Photo: Jojo Whilden/Prime
As a title, The Better Sister has a nice ring to it, especially as the show never commits to telling us which is the superior sib here. Is it Chloe (Jessica Biel), a well-coiffed New Yorker who works in publishing and lives a life as beautifully put together as her ensembles with her lawyer husband and teenage son? Or might it be Nicky (Elizabeth Banks), a frazzled woman still working through her sobriety and aching to have a closer bond with her estranged son? The question seems rhetorical. But the more this twisty adaptation of Alafair Burke’s novel unfolds—revealing, for instance, that said son is one and the same, and that Nicky’s ex is now Chloe’s husband—the more you’re encouraged to reexamine who is “better” between these two women still grappling with a trauma-riddled past neither can outrun.
This whodunit is centered around the death of Chloe’s husband (a.k.a. Nicky’s ex), Adam (Corey Stoll). One night after a fancy gala he’s opted to skip, Chloe (in a fab white nightgown) arrives at her house in the Hamptons to find no trace of her son Ethan (Maxwell Acee Donovan) and discovers, instead, a pool of blood that leads her to Adam’s body. He’s been stabbed, it seems, and while it is she who calls the police, there are enough red flags at the crime scene for the cops to make Chloe and eventually teenage Ethan the main suspects. After all, they both seem to have things to hide and, more to the point, motives for wanting him dead. All of that gets immediately complicated once the detectives investigating the murder (played by Kim Dickens and Bobby Naderi) get to meet Nicky. As Ethan’s sole living biological parent, she arrives to tend to her estranged son and, in the process, become a thorn in the side of these police officers who may be too eager to nail him for killing his father. And this all unfurls while both sisters have to reckon with what years apart has done to their once tight-knit bond and the kid who’s caught in their crosshairs.

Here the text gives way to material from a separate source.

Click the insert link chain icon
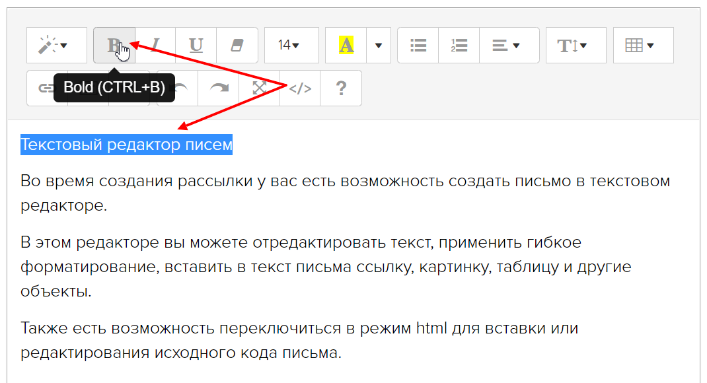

That family dynamic alone feels meaty enough to make for an intriguing murder mystery. Nicky’s past addiction and the reckless actions that led to Adam leaving her and eventually marrying Chloe are fertile ground on which to paint a portrait of responsibility and sisterly betrayal. You could say the same about Chloe and Adam’s marriage, which is—surprise—not as picture-perfect as it appears from the outside. And Biel and Banks shade their roles with enough nuance to show that there may have been errors made on both ends: Biel finds in Chloe a stoic restraint that clearly keeps her demons at bay, while Banks makes Nicky the kind of woman who needs to always be in motion lest she pause enough to assess what’s going on in her head. Theirs is a bond fraught with the abusive household they grew up in—the one Chloe presumably left behind and Nicky cannot seem to escape. But that’s not all The Better Sister has in store.